EXERCISE PROMPT: Set down the passage of the forum post on hard oboe reeds below word for word, starting at "Ok so, in the" and ending at "tone doesn't project.".

READING TEXT:

....................

Yet another reason not to play on really hard reeds . . .


Reply To Message
 Re: Oboe and emphysema or COPD
Author: d-oboe 
Date:   2006-10-29 13:23

I agree...x-nay the hard reeds.
Ok so, in the oboe world I think we've been brainwashed (by the single reed world) that the hardness of reed you play is directly related to how accomplished a player you are. Tsk Tsk Tsk, I say.

Get this: a hard stuffy reed, while it may allow one to feel that they have a nice dark tone, is only fooling the player. A hard reed vibrates *less* right? So to the listeners in the hall, it just sounds like an oboe player who can't attack properly, and whose tone doesn't project.

In my opinion, one should play on a reed that is *almost* vibrating too much. In other words, a complete (stable) 3-octave crow, that has just, just been cleaned up, so that it doesn't rattle. That way, one can play loud and soft, with complete ease. There's no restriction on this type of reed. You can do anything.

...and it's good for your sanity too. The feeling you get when you forget that you're playing a reed, or even the oboe, and that you're making m-u-s-i-c.....is priceless.

....................

SUPPLIED MATERIAL:
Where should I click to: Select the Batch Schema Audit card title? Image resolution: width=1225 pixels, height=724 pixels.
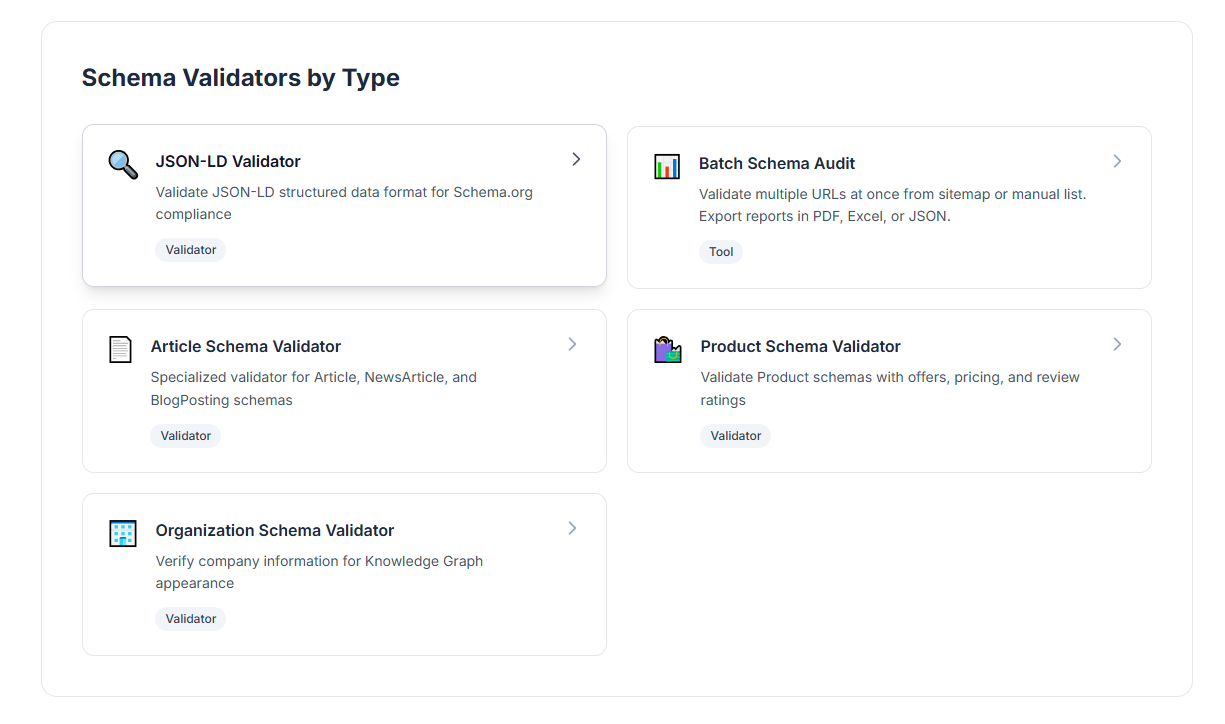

....................

ANSWER TO THIS EXERCISE:
Ok so, in the oboe world I think we've been brainwashed (by the single reed world) that the hardness of reed you play is directly related to how accomplished a player you are. Tsk Tsk Tsk, I say.

Get this: a hard stuffy reed, while it may allow one to feel that they have a nice dark tone, is only fooling the player. A hard reed vibrates *less* right? So to the listeners in the hall, it just sounds like an oboe player who can't attack properly, and whose tone doesn't project.